#### Try it:
In the API-first text below, how many terms does the writer say the rest of the article will refer to?

#### Exercise text:
As technologists, we need the business community to fully grasp the ideas and benefits behind the API first methodology so that we and they can make sound judgements on directions and strategies. This means that the ideas need to be immediately comprehensible and their ramifications obvious.

Rubbish pile
Image: https://www.onmanorama.com/lifestyle/news/2022/08/10/eliminate-impact-single-use-plastic-products.html

I am going to suggest that we throw out a lot of these phrases and keep things simple, but I won’t try to reinvent the wheel and create completely new phrases. For the rest of this article, I will only refer to 3 terms.

API First concepts

Each term has an impact on the technical and business strategies/successes in different measures. But each concept requires a full “buy-in” and understanding from the business.

API First

  • Design the and build the API first!
  • The product is built around the API.
  • This is reflected in the business strategies and revenue models (see API as a product and API design 1st).

#### Given information:
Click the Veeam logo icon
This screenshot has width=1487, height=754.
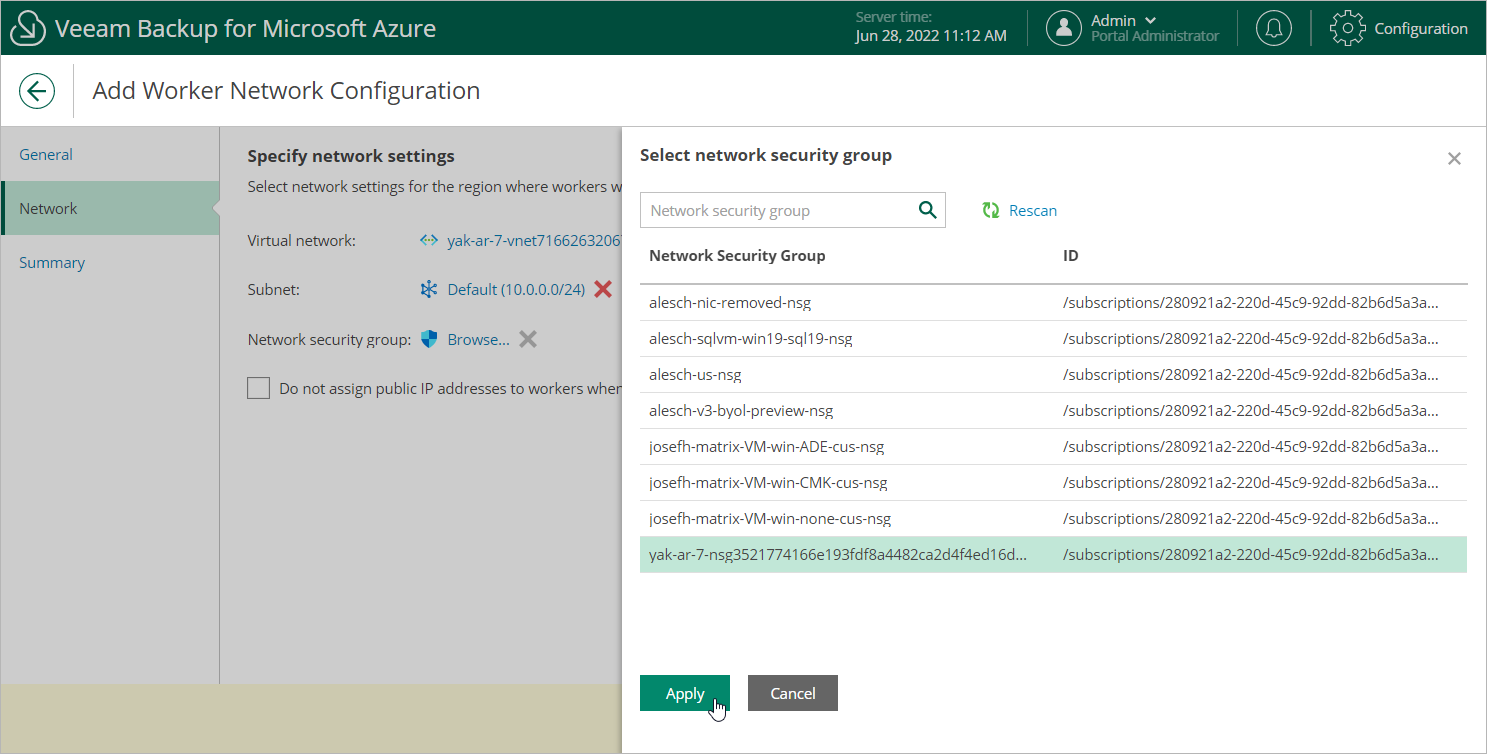point(29,28)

#### Expected answer:
Three terms.